Orfadin is a proprietary product, developed and marketed worldwide by the company. Orfadin is available in five dosage strengths: 2 mg, 5 mg, 10 mg, 20 mg capsules and 4 mg/ml oral suspension. Kineret (anakinra) is approved for the treatment of rheumatoid arthritis (RA) in adults, neonatal-onset multisystem inflammatory disease (NOMID) in children and adults (in the U.S. and Canada), and cryopyrin- associated periodic syndrome (CAPS) in adult patients, and in children from eight months and older (in the EU). It is also approved in Australia for the treatment of RA, CAPS and also for the treatment of active systemic juvenile idiopathic arthritis in patients aged two years and above who have failed to respond adequately to non-biological disease modifying anti-rheumatic drugs, and in Israel for RA and CAPS.

SOBI003 is the company’s major advanced early-stage project. It is being developed for mucopolysaccharidosis type IIIA or Sanfilippo A syndrome, a progressive, life-threatening and rare inherited metabolic disorder affecting children from early age.

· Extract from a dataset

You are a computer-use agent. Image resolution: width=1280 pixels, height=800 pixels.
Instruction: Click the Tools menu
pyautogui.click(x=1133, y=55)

During 2017, SOBI003 was granted orphan status by the US Food & Drug Administration, adding to the previously granted orphan designation in the E.U. SOBI003 is preparing to enter phase 1/2 clinical studies during 2018, being tested on patients for the first time. SOBI003 has been developed in-house by the company.

Strategy

The company’s strategy builds on its strengths and aims to capitalise on the potential in haemophilia and the rare disease areas. The company’s strategy for growth is aimed at balancing this geographic footprint by expanding Specialty Care in other markets, including North America.

The key elements of the company’s strategy include driving Haemophilia commercial effectiveness and internationalization; developing specialty care and become preferred partner; taking leading position in Haemophilia in EMENAR and expanding U.S. business; and strengthening pipeline and building foundation for self-sustained research and development.